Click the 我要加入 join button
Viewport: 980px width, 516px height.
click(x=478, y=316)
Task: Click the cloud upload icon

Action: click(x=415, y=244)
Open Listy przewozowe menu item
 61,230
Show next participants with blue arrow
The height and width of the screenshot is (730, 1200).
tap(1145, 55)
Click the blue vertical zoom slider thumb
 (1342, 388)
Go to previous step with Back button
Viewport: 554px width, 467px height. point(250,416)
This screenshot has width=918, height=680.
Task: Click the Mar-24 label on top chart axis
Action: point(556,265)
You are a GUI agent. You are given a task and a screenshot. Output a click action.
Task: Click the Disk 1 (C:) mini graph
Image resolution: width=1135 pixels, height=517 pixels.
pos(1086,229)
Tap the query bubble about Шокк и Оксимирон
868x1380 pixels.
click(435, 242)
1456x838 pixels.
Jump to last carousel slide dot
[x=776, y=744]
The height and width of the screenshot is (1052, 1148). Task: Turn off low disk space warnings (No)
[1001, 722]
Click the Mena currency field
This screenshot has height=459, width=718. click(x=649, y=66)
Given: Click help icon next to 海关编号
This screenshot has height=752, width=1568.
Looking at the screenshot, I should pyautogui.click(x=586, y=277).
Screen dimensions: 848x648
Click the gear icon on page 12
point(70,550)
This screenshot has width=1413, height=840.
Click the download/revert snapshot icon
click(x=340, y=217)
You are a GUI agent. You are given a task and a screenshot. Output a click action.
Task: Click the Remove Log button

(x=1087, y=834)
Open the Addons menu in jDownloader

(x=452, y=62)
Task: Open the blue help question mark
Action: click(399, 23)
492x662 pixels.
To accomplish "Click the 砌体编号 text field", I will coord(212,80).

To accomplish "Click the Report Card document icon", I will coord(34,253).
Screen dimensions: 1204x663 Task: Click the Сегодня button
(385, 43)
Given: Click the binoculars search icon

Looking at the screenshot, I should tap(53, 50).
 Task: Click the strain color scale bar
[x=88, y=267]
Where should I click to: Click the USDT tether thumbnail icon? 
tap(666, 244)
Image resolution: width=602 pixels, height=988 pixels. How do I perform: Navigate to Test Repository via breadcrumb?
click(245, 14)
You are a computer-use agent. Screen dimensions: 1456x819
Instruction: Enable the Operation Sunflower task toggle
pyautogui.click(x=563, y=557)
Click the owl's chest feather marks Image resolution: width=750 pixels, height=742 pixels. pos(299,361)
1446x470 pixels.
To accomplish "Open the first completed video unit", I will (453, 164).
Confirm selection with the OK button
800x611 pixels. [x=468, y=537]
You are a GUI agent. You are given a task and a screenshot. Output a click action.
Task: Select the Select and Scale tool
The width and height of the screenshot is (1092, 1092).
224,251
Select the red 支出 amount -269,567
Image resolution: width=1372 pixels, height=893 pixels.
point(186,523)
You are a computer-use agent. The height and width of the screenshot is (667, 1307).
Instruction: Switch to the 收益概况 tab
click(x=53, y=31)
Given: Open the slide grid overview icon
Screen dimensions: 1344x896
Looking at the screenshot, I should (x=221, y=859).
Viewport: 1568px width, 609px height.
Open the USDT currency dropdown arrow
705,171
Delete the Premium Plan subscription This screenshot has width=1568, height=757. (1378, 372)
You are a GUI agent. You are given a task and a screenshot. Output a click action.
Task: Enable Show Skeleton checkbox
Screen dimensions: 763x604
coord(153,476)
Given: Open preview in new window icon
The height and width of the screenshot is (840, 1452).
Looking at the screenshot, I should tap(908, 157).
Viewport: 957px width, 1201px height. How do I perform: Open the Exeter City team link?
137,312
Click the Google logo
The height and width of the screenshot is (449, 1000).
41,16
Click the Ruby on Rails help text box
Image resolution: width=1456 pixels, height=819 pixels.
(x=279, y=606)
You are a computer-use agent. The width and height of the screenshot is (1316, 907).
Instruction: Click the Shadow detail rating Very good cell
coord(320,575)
● ● ● ●
- What this task involves:
Revise the stretch of rows from the line containing "Where should I" through the line containing "click(245, 14)" by swapping "thumbnail" for "preview". Return only those lines, with nothing else changed.

- Reply to the exercise:
Where should I click to: Click the USDT tether preview icon? 
tap(666, 244)
Image resolution: width=602 pixels, height=988 pixels. How do I perform: Navigate to Test Repository via breadcrumb?
click(245, 14)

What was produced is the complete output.